In the digital world, data can be reproduced at negligible cost, hence what matters is not the instantiation of a data parameter, but the source "blueprint", the equivalent of a manuscript and not of the thousands of printed books derived from this manuscript.


This leads us to the model of a work of art, say a Van Gogh painting.
The asset can be made available to museums for exhibition (use limited in time and geography, associated with an audience, or number of visitors, targeted or recorded). It can also be "transcoded" into different representations, as authorised photographs, reproductions, etc...
A single work of art can be valued over time as "junk", zero or little, and up to enormous values.
As a category, French Impressionists were often not valued in France, but had some early customers in the USA. Many years later, works despised earlier reached huge values at auctions.
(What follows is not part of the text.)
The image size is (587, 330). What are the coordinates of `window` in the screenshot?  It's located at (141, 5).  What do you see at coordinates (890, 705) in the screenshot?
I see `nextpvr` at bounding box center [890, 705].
However, data seen as information may be more valuable at an early stage of its life than at a later stage. A bottle of milk loses its whole value on the "best before" date: it usually gets heavily discounted on the day, and discarded at the end of that day.
News are normally expected to be fresh. For instance the current temperature is useful to me now, the 3-days weather forecast is of interest to chose clothes for a trip. After the trip, this past information has lost value. However, the long tail business model for the exploitation of entertainment content like movies or music recording, may also apply: the time series of the values of source data may be of interest as history, and based on history, some forecast estimates can be proposed (with associated uncertainty).

An electrocardiogramme database of people living in the 1950s may be interesting to revisit in the 2050s, hence it should not be discarded.
There is probably a distinction to be made between the value of some freshly acquired data, stored in cache memory, and the value of an archive.
Keeping and maintaining an archive has a cost, for instance transcoding from legacy formats and systems to current ones for new use.